The GUI will prompt you to select a project and dataset name. Choose the Tutorials project and name the dataset MusicBoxTutorial.

Restore Dialog

Additional Options

The restore dialog provides advanced options like Topic Selection, Frame Rate, Depth Generation, and Automatic Ground Truth Generation. Leave all options at their default settings. These features are explained in AGTG

Click RESTORE SNAPSHOT. The dialog will close, and the dataset API will export the selected MCAP topics into a dataset, which will appear in the Dataset User Interface. Progress is shown in the Dataset UI.

Datasets UI

The dataset is exported in EdgeFirst Studio Format

Data Annotation

Once the dataset is exported, we can see all the recorded sequences.

Sequences

Once the dataset is exported, you will see all the recorded sequences.

In the dataset view, add the classes to be annotated. For now, we will add a single class: musicbox. Now we can start annotating the sequences. It's important that the dataset was imported as sequences, so the AGTG pipeline can use timing and tracking data to annotate most frames automatically.

Select any sequence to visualize it. Remember that MCAPs were exported at one frame per second.

If you are new to Studio, refer to Automatic Ground Truth Generation (AGTG) to learn how to annotate the dataset. Your dataset should now look like this in the Gallery (disable the Show Sequences option):

Annotations Overview

Dataset Partition

To train the model, it is essential to create training and validation groups within the dataset. The training set teaches the model, while the validation set is used to evaluate model performance during training.

On the dataset card, click the + button next to Group and create two groups: train and val. Assign 80% of the data to training and 20% to validation. If there are previous groups configured for the dataset, remove them prior to recreating the train and val groups.

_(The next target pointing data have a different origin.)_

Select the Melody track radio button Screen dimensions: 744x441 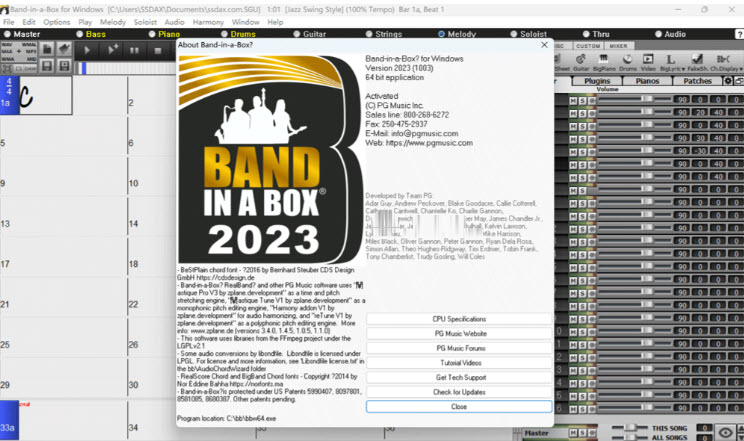coord(441,34)
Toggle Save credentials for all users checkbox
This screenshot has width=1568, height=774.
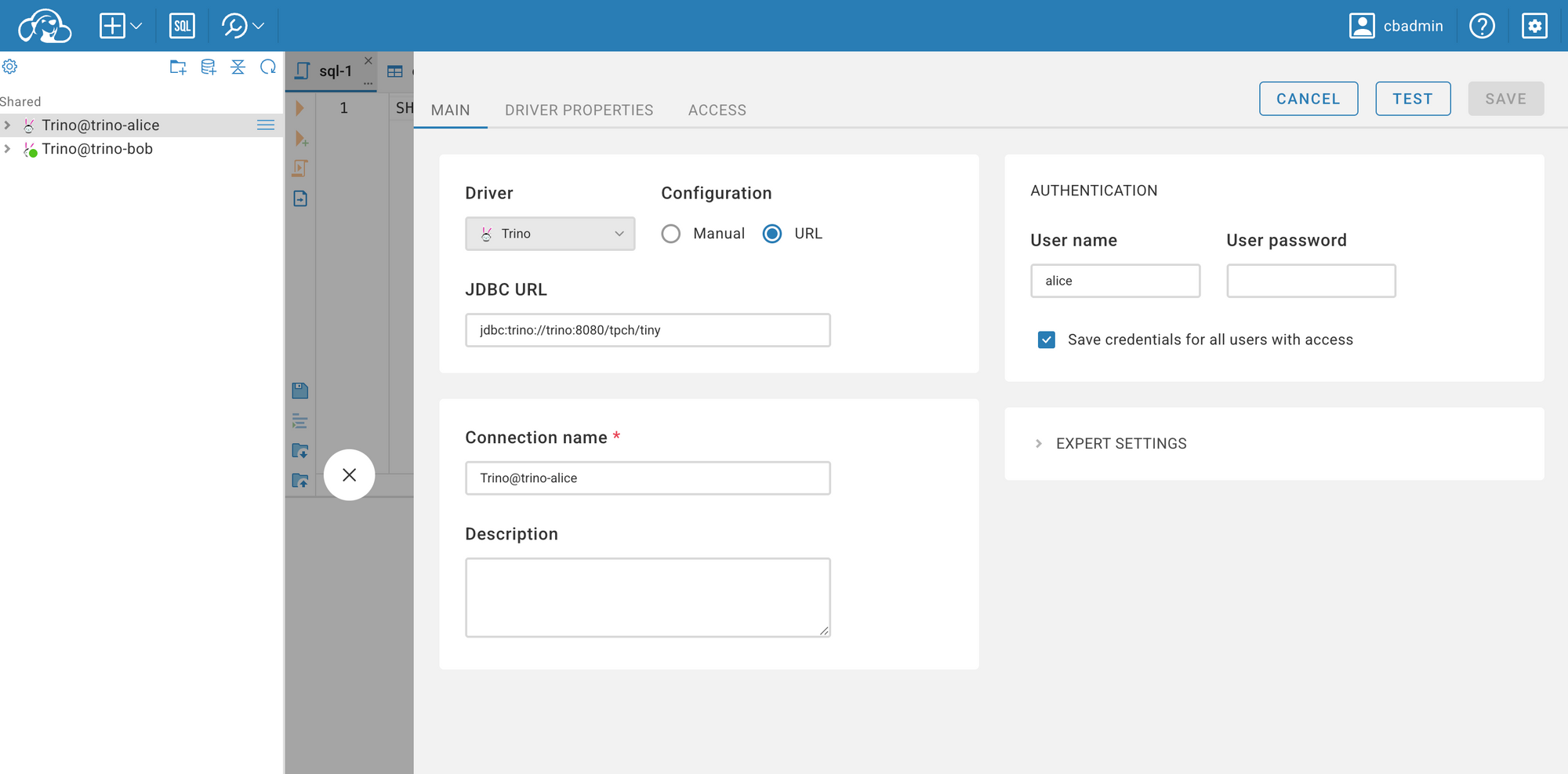tap(1047, 340)
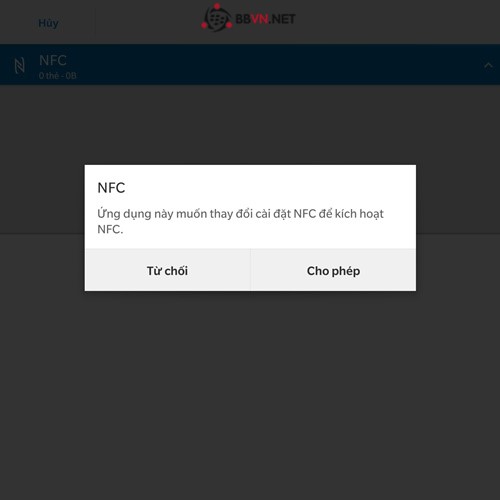The height and width of the screenshot is (500, 500).
Task: Cancel using the Hủy button
Action: click(x=48, y=23)
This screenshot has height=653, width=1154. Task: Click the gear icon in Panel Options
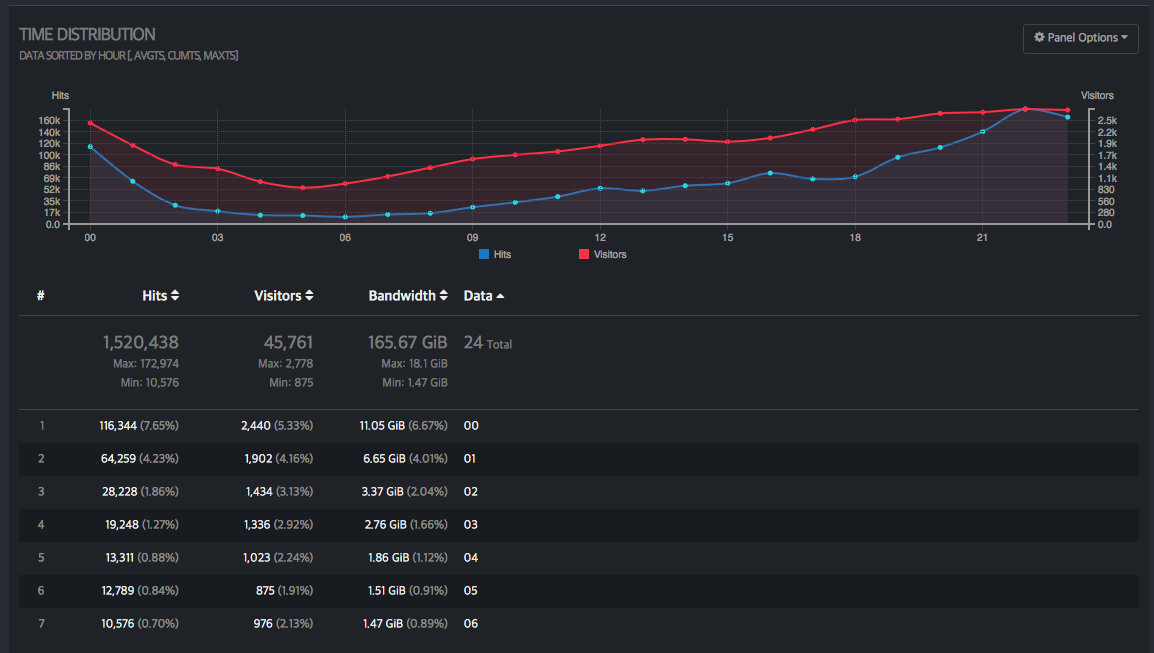(x=1039, y=37)
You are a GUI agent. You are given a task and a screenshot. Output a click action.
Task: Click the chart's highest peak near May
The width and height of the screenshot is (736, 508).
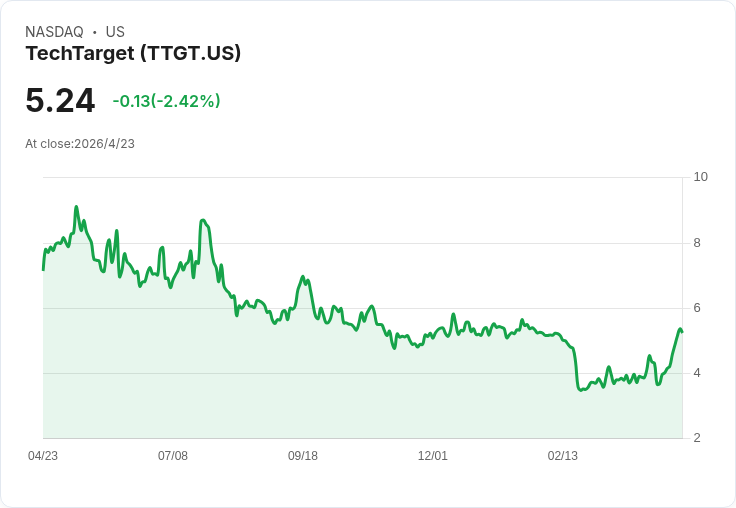(x=76, y=207)
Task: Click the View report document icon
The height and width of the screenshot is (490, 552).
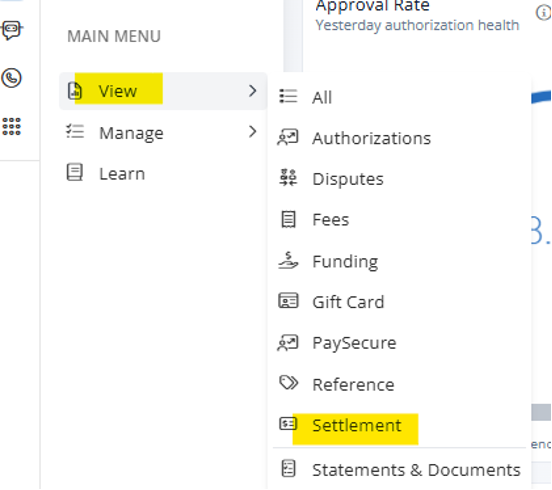Action: [74, 91]
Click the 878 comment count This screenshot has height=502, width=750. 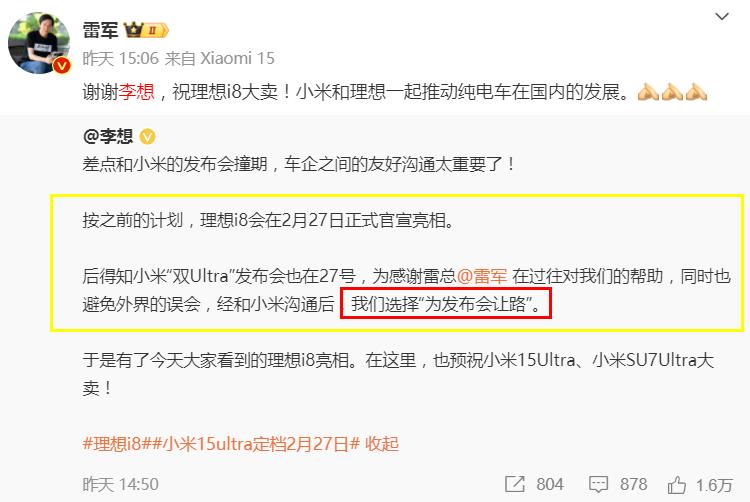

The images are randomly distributed between both groups.

Train Val Groups

Data is randomly added to each dataset.

Groups

Model Training

As with other Studio features, Model Training has a dedicated user interface. See Model Training for details First, create an experiment to store all training sessions related to this dataset. Name it MusicBox Detection Tutorial. See Create Training Experiment for details.

Music Box Experiment

Experiments are useful for comparing parameters across the same dataset and task, and for staying organized.

Inside the experiment, create a New Session and name it musicbox-detector. This name is also assigned to the cloud instance under the Studio console.

Trainer: ModelPack
Description: Object Detection
Dataset: MusicBoxTutorial
Groups: Select train and val

Most hyperparameters are auto-tuned by ModelPack, but some can be customized:

Input Resolution: 640x360
Model Name: Legacy (more model variants are going to be integrated in future versions)
Epochs: 50 (default)
Batch Size: Default is 16.

For small datasets, a large batch size may produce poor results. Use a batch size of 4 or 8.

Since our dataset is small, we need to use strong data augmentation to prevent overfitting and it is recommended to increase a bit the probability for each augmentation technique.

New Training Session

After creation, your session should look like this:

Taining Session Card

You’ll find general training info in this summarized view. Additional actions are available via the top buttons (top-right of the training card).

Training Progress Finished

The training process begins with cloud instance initialization. Then the dataset is downloaded and cached. Training starts afterward. At the end of the training process, ModelPack quantizes the model and publishes the checkpoints.

Clicking the training card will show the expanded view containing all the logs and checkpoints.

Expanded View

From the available checkpoints, download the TFLite model - optimized for embedded devices — and deploy it to the Maivin unit for edge inference.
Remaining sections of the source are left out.